= 2011 Malawian Air Fouling Legislation =

Section of Local Courts bill

The 2011 Malawian Air Fouling Legislation is a section of the Local Courts bill submitted to the parliament of Malawi in February 2011 that bans fouling the air. When the Minister of Justice claimed that the bill made flatulence in public illegal, the story made headlines around the world. Later, the minister retracted his statement.

==History==
The Local Courts Bill was first introduced in Nyasaland (colonial Malawi) in 1929 under Penal Code Act 22 of the colonial government. It was meant to redefine which types of cases local courts could oversee. The stipulated violations covered under this bill would be under the jurisdiction of local Chiefs. The actual provision against air fouling that was included in the new Penal Code Act 198 was carried over from the Nyasaland laws. This opened up a criticism in Malawi about the government's policy of carrying over antiquated colonial laws and clarification of laws.

==Legislation==
The relevant clause in the bill reads: "Any person who vitiates the atmosphere in any place so as to make it noxious to the public to the health of persons in general dwelling or carrying on business in the neighbourhood or passing along a public way shall be guilty of a misdemeanour".

===Additional clauses===
The bill would also punish "any person disturbing religious assemblies, trespassing on burial places", or "insulting the modesty of a woman", as well as citizens who hinder the burial of dead bodies and people who pretend to be fortune tellers. It also includes making it illegal to challenge someone to fight a duel.

==Interpretation==

Journalists at the briefing argued that the way the bill was written, it could be interpreted as including a ban on flatulence. The hypothetical example is what was then published in Malawian papers by some Malawian journalists to gain attention for the story about the bill. The sensational story on the banning of flatulence became popular within the country due to its humorous and impractical nature.

===Minister of Justice's interpretation===

Minister of Justice George Chaponda, a Yale law school graduate, appeared on Capital Radio Malawi's Straight Talk program. Though flatulence was not the initial target of the bill, Chaponda agreed with the radio host that the legislation could essentially be interpreted as banning farting in public places and making it an official criminal offence. He then took the issue further with a call for social etiquette: "Just go to the toilet when you feel like farting".

Chaponda claimed that Malawi's farting problem was "not there during the time of dictatorship because people were afraid of the consequences. Now because of multipartism or freedom, people would like to fart anywhere". He added, "Nature can be controlled... it becomes a nuisance if people fart anywhere".

He added that the enforcement of such a law would be similar to laws banning urinating in public and would be treated as a minor offence.

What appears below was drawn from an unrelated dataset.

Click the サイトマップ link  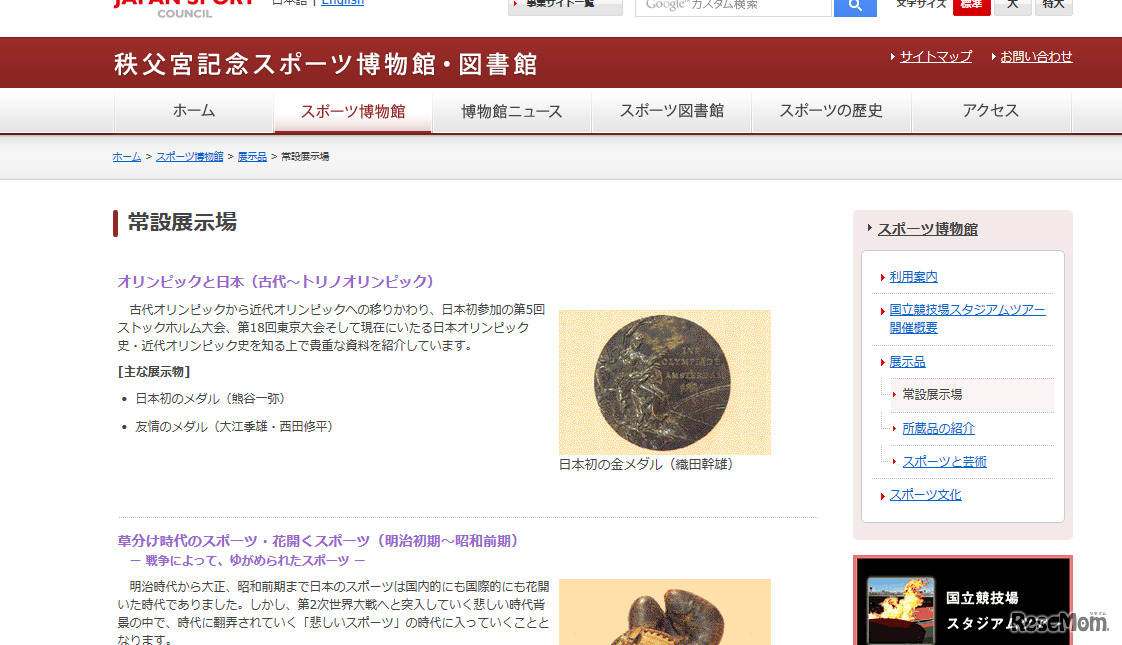point(935,56)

===Solicitor General's interpretation===

Solicitor General Anthony Kamanga argued that the bill was not intended to include farting but instead, "fouling the air" was a reference to air pollution. He said fouling of the air can be done by burning tyres, rubbish and old computers or smoking, and thus spoiling the atmosphere of the neighbourhood.
Kamanga said "How any reasonable or sensible person can construe the provision to criminalizing farting in public is beyond me".

==Reaction==
When Reuters distributed the story, saying "farting in public will no longer be just rude and discourteous to others, it will now be a crime", it was quickly picked up by the foreign press.

===British media===
The bill received attention from British tabloids.
The Daily Mirror had the headline "Breaking wind is to become a crime in Malawi" and added "and it is already causing a stink".
The Daily Express headline was "Law that put the wind up for you... Malawi bans flatulence".
The Register added a sub-headline: "Clampdown on undisciplined bowels".

===Chaponda's retraction===
On 4 February 2011, the BBC reported that the Solicitor General Anthony Kamanga had contradicted Chaponda, saying the legislation referred to other forms of pollution. Reporting the controversy, The Registers story was headed "Big stink over Malawi farting ban: Solicitor general challenges trouser cough clampdown".

Later, Chaponda retracted his remarks, saying he had not read the proposed bill before commenting.
The head of Capital Radio, which had aired the interview, signed an agreement with the government on 14 February 2011 in which the media committed to refrain from reporting stories that would destroy the image and credibility of the country.
Chaponda also notes that the media misunderstood him and the laws. He noted that the reporting of this bill was a reflection of media trying to discredit the Bingu wa Mutharika government.

==Political fallout with media==
The farting legislation led to further tension between the Malawian press and the Bingu wa Mutharika administration. Relations between the press and the Mutharika administration were strained due to the passage of a publications law that restricted press coverage. The press saw it as a part of on-going attempts by the Mutharika administration to crack down on press and limit democracy during his second term in office. The government saw the reporting as a direct attempt by the Malawian media to discredit and embarrass the Bingu wa Mutharika administration.

===Media government agreement===
Following the flatulence issue's international headlines, Malawi President Bingu wa Mutharika signed legislation that allowed the Malawi government to ban publications it deemed "contrary to the public interest". This nationwide media suppression led to widespread frustration among citizens and contributed to the 2011 Malawi Protests.